Whatever, these ten lepers hang out together and approach Jesus together, crying out to him using the standard beggar’s cry, ‘Have mercy on us’, which is a cry for alms. They do not ask him to, but he heals them and sends them to the priests in the Temple to be declared clean. And this is where the story gets really interesting, I think.

You may remember that the issue which divided Jews and Samaritans, and still does, is where God is to be worshipped. For the Jews it was the Temple in Jerusalem. For the Samaritans it was and still is Mount Gerizim. The Jews know where to go – Jerusalem – but what should the Samaritan do? Should he go with his ex-leper friends to Jerusalem (he had after all just been healed by a Jew), or should he go to Mount Gerizim and his own priests? This story is set on the border between Samaria and Galilee, the symbolic dividing line between Jews and Samaritans. Which road should the Samarian take? It reminds me of Robert Frost’s famous poem:

Two roads diverged in a yellow wood,
and sorry I could not travel both
and be one traveller, long I stood.

Crossroads are often regarded as liminal spaces, spaces between worlds which can be places of spiritual insight. We may imagine the Samaritan poised between two roads; his friends, tired of waiting, have headed off towards Jerusalem while he wrestles with which path to take. And then he sees which road to take, and it is neither the road to Mount Gerizim nor the path to Jerusalem, it is the road back to Jesus.
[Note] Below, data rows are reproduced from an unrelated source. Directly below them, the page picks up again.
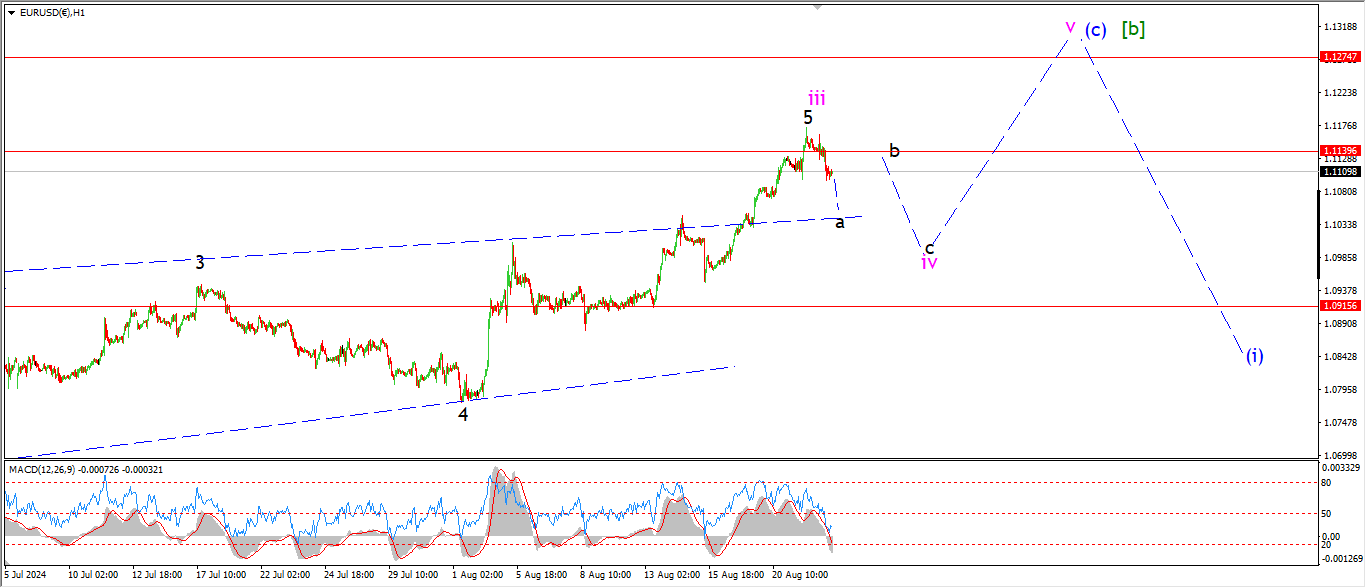1366x588 pixels.
Task: Click the '1 Aug 02:00' time axis label
Action: (x=477, y=576)
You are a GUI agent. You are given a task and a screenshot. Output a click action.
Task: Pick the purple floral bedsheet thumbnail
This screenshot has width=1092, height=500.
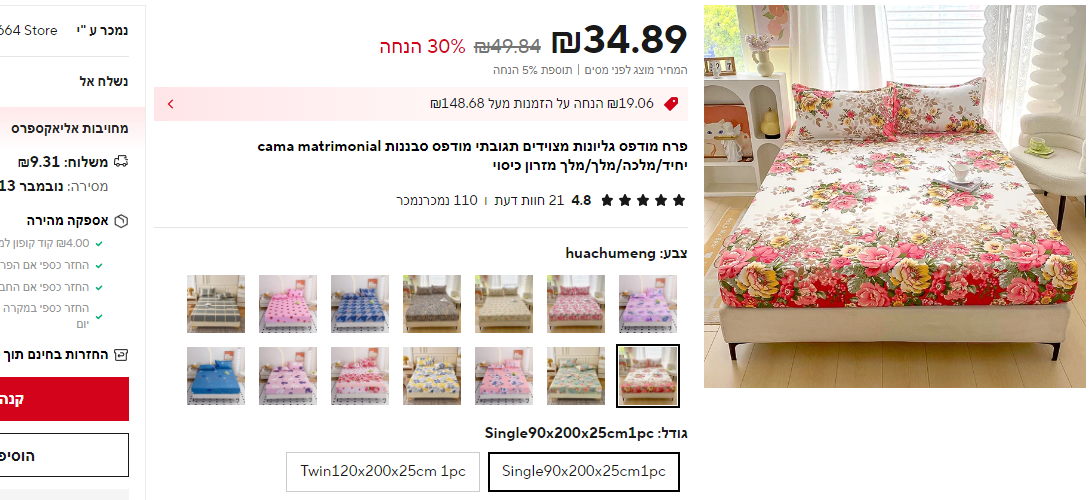click(x=648, y=304)
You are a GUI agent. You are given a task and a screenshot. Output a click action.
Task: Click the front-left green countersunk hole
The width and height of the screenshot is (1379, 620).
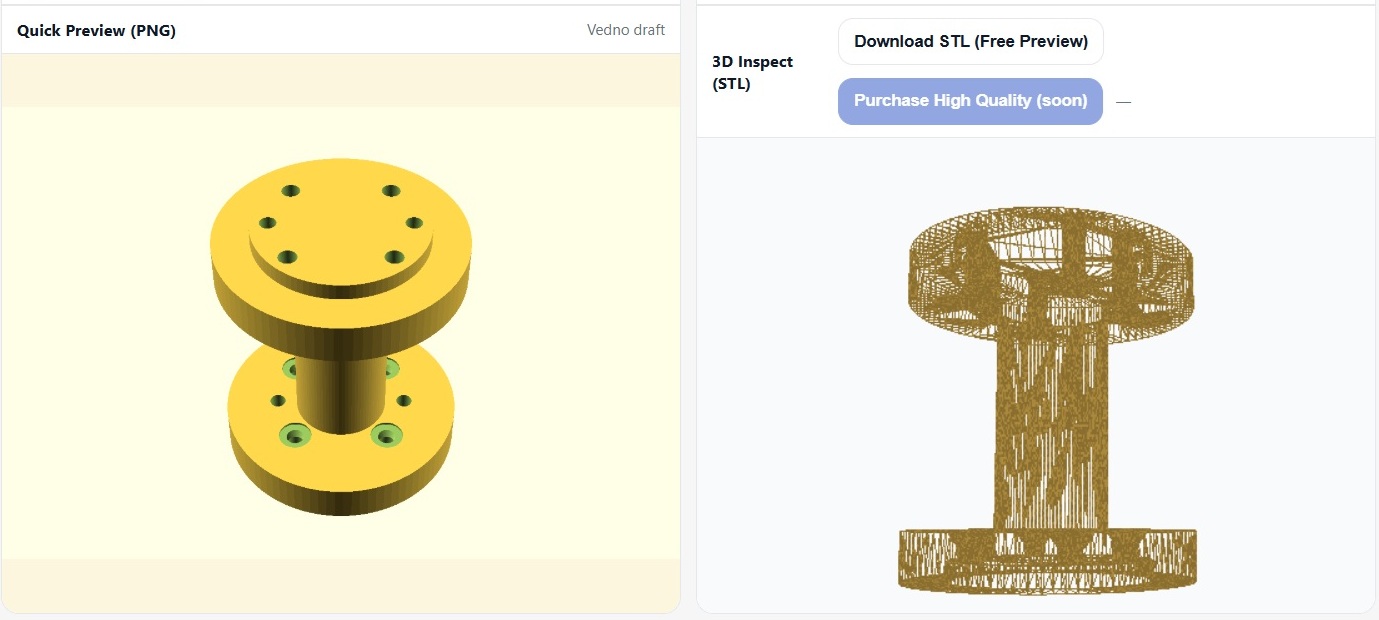[294, 435]
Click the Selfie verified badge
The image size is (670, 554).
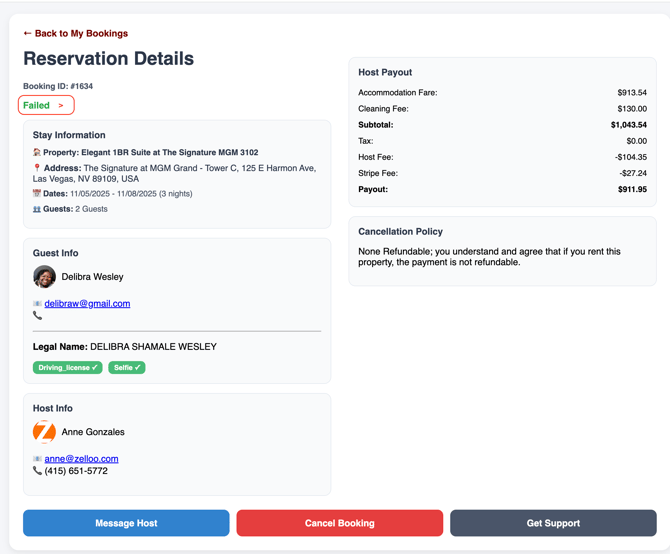(x=126, y=368)
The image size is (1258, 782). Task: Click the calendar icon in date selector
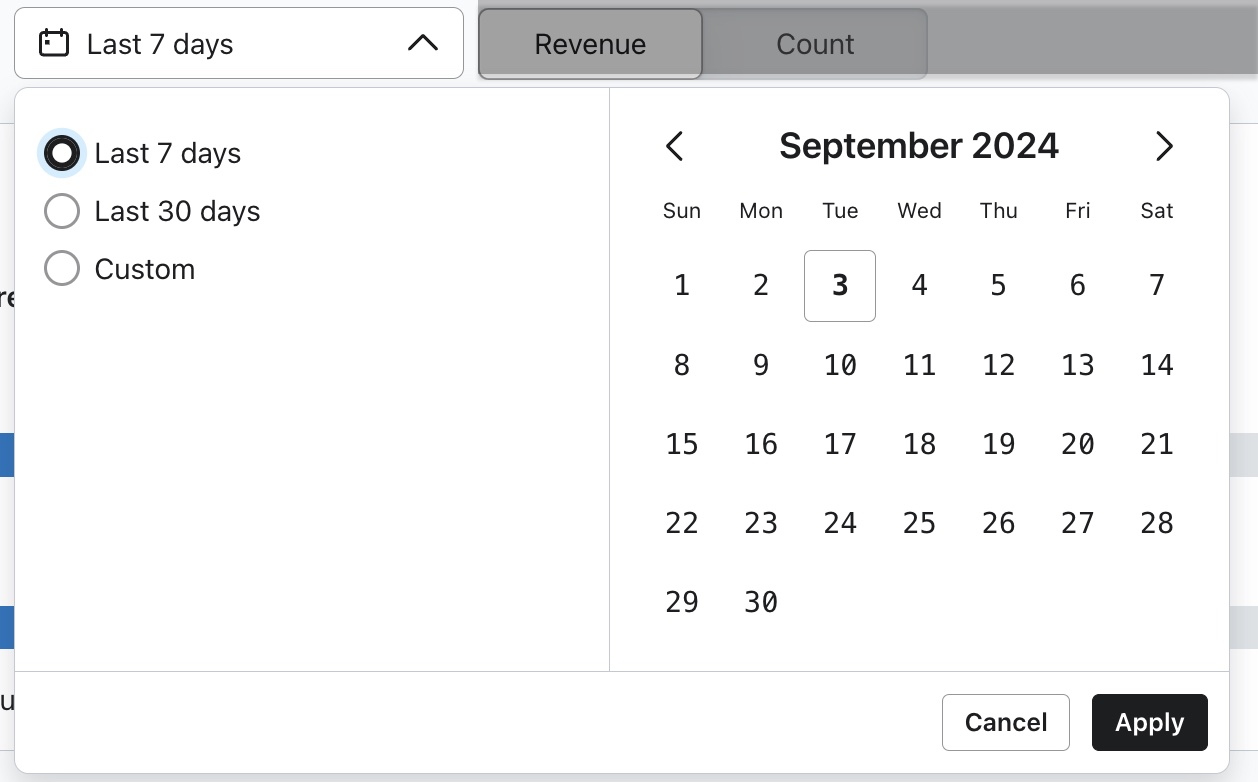pyautogui.click(x=54, y=44)
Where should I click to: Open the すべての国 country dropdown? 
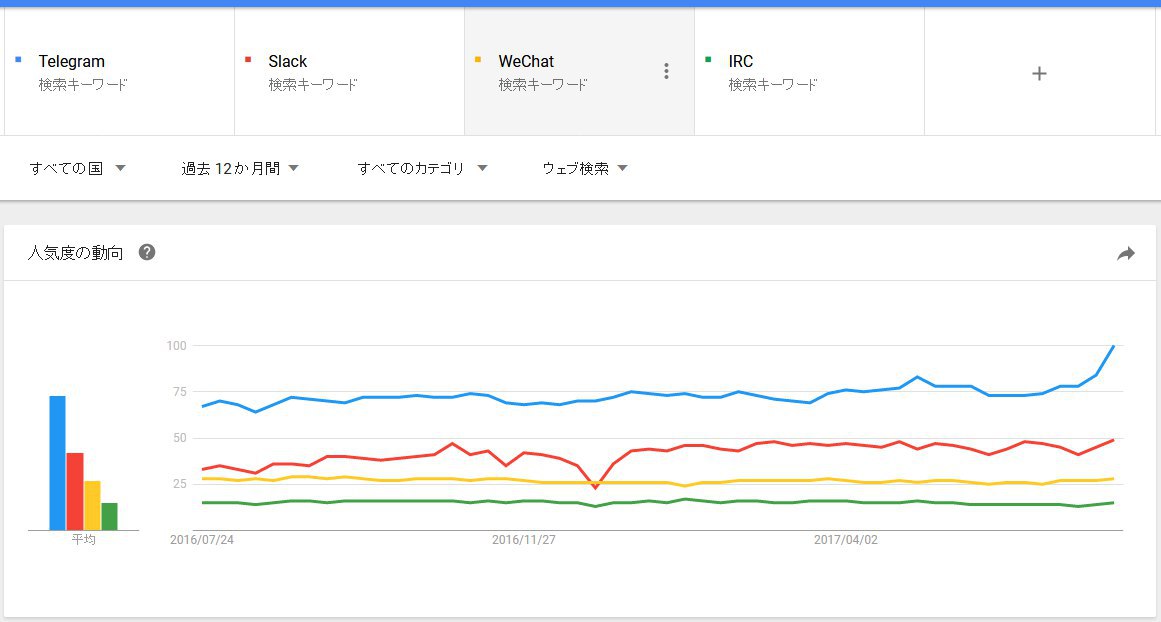pyautogui.click(x=77, y=168)
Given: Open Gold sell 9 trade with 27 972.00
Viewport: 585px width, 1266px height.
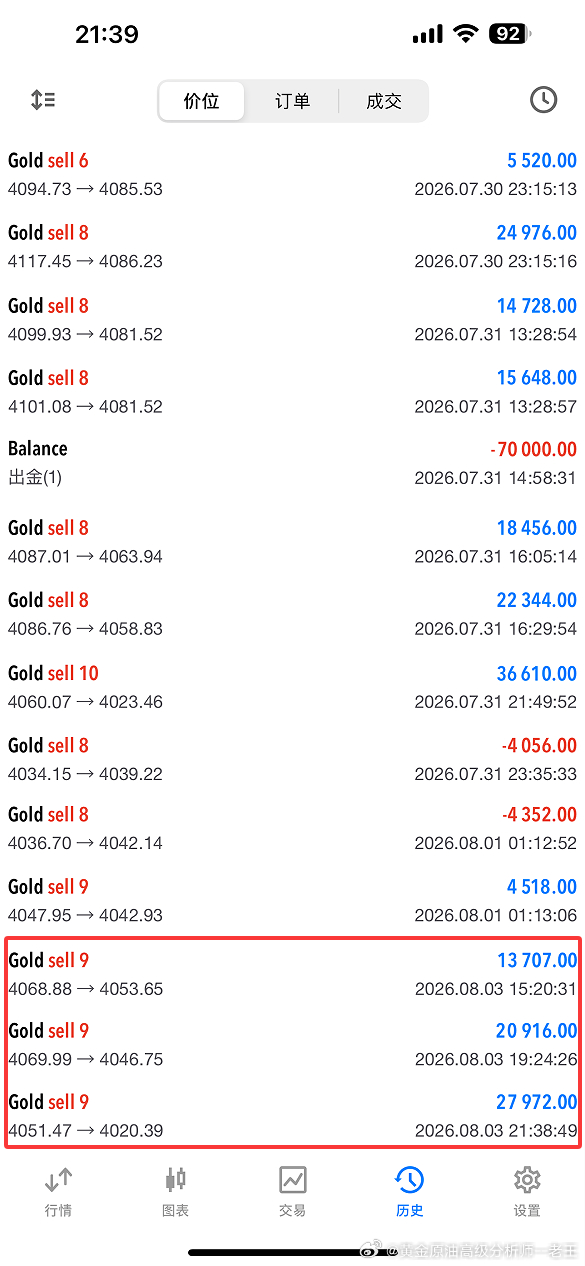Looking at the screenshot, I should click(292, 1116).
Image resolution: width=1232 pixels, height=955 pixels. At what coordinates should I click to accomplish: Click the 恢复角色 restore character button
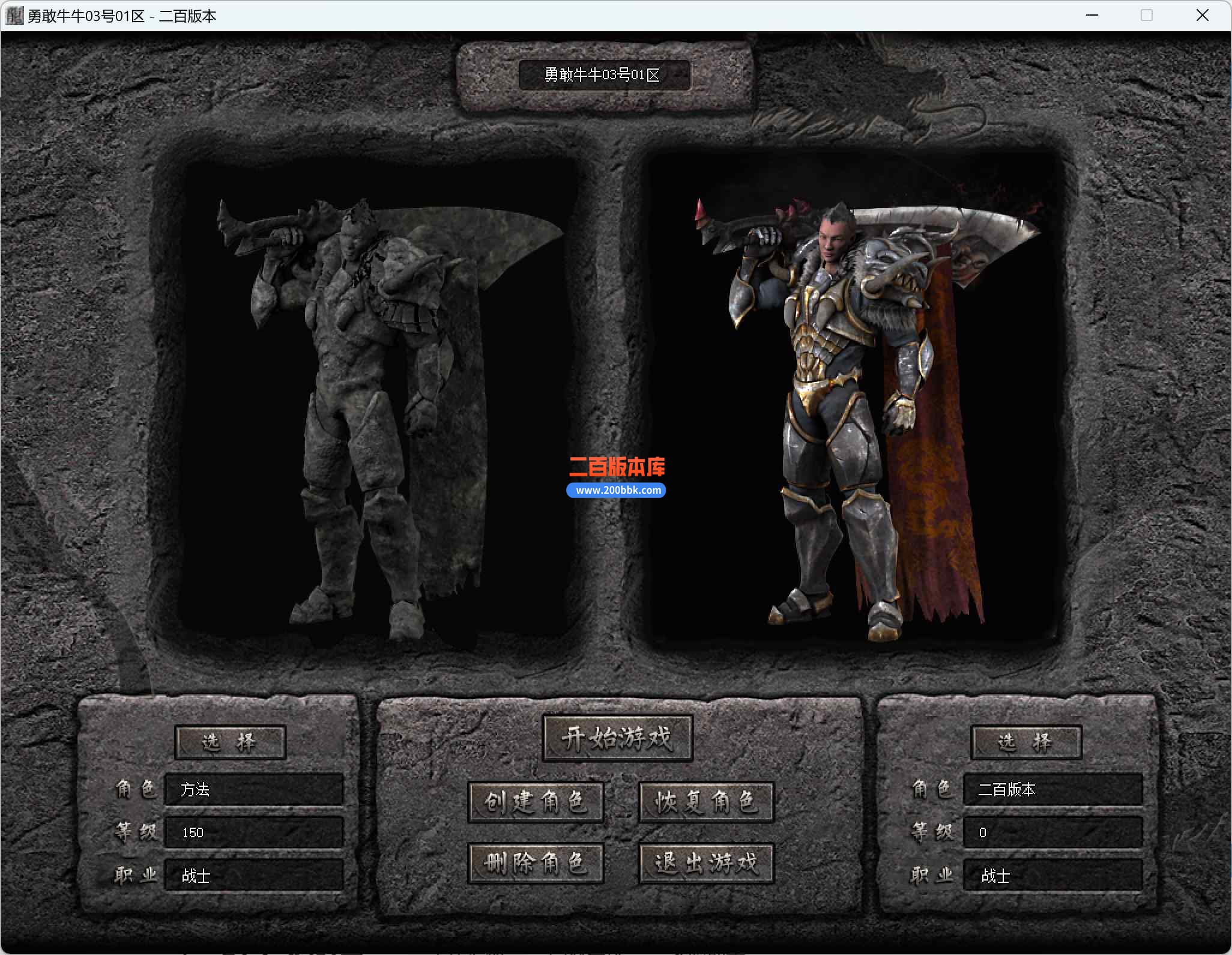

As he goes, he glorifies God as the shepherds did returning from Bethlehem because, like them, he knows he has seen God in action, and when he finds Jesus, he falls on his face, the position of worship. This ‘foreigner’ has realised that the place of authentic encounter with the living God is not in either temple but in the person who healed him. This is a profound Christological moment – the Samaritan sees God in Jesus.

Jesus is the true temple of the divine. The temple is not bricks and mortar any more. It is a person, and he loves you.

He gives thanks, eucharisto, which is a word in the New Testament that is only used to give thanks to God. Jesus is the true temple of the divine. Jesus is not miffed that the others have not come to say thank you; he just notes that they have not returned to glorify God. They have not ‘got it’. The temple is not bricks and mortar any more. It is a person, and he loves you.

Let’s give thanks through this Eucharist that we have ‘got it’. God was and is in Christ and Christ dwells with us, in us and between us, and he loves us. This realisation is what enabled that ex-leper and enables us to worship. As Jesus says to another Samaritan in another gospel, the woman at the well, worship ‘in spirit and in truth’.